Rocks in cold regions subjected to freeze–thaw cycles are often affected by the surrounding hydro-chemical solutions and external load. In this study, the evolution of physical and mechanical characteristics and the damage mechanism of sandstone under the combined action of freeze–thaw cycles, chemical solution, and compressive stress were investigated. A series of quick cyclic freeze–thaw tests in different chemical solutions and stress levels were conducted. The dry mass, wave velocity, and compressive strength decrease as the number of freeze–thaw cycles increases.
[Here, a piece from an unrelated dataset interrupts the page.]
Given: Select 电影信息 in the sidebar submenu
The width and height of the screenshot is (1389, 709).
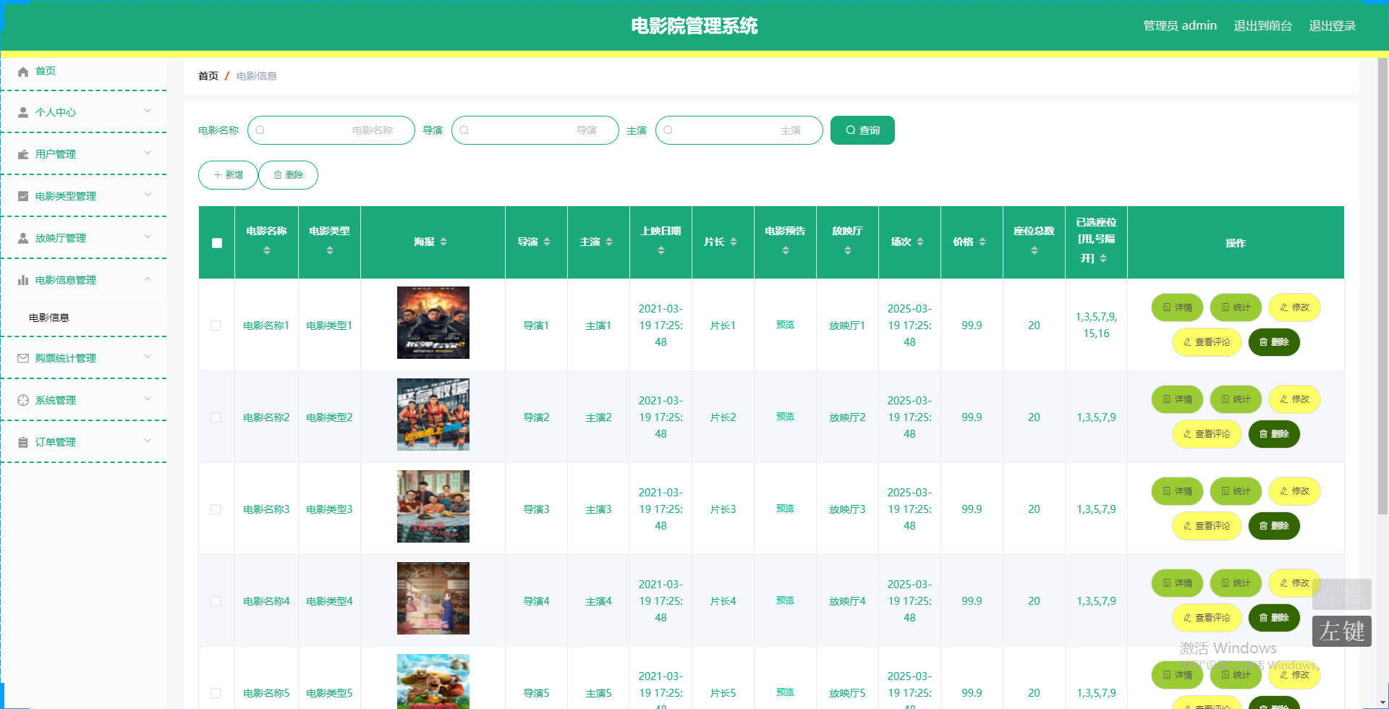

The variations in dry mass, wave velocity, and rock appearance indicate that lower stress levels (<0.5σ0, σ0 is the saturated uniaxial compressive strength of the original specimen) can limit the effect of repeated freeze–thaw cycles and chemical corrosion, whereas higher stress levels (>0.5σ0) can exacerbate the combined effect on rock damage. In addition, a modified decay model is proposed that incorporates the initial properties and residual integrity of the rock to describe the evolution of rock strength and wave velocity. Both the residual strength and wave velocity of sandstone are constants that are independent of stress level and chemical solution. The degradation rate of compressive strength increases abruptly at higher stress, whereas that of wave velocity generally decreases with increasing stress level. The continuous action of the cyclic frost-heaving force, hydrolysis and chemical corrosion, and external compressive stress promote generation and propagation of pores and microcracks, causing deterioration of the mass, wave velocity, and compressive strength.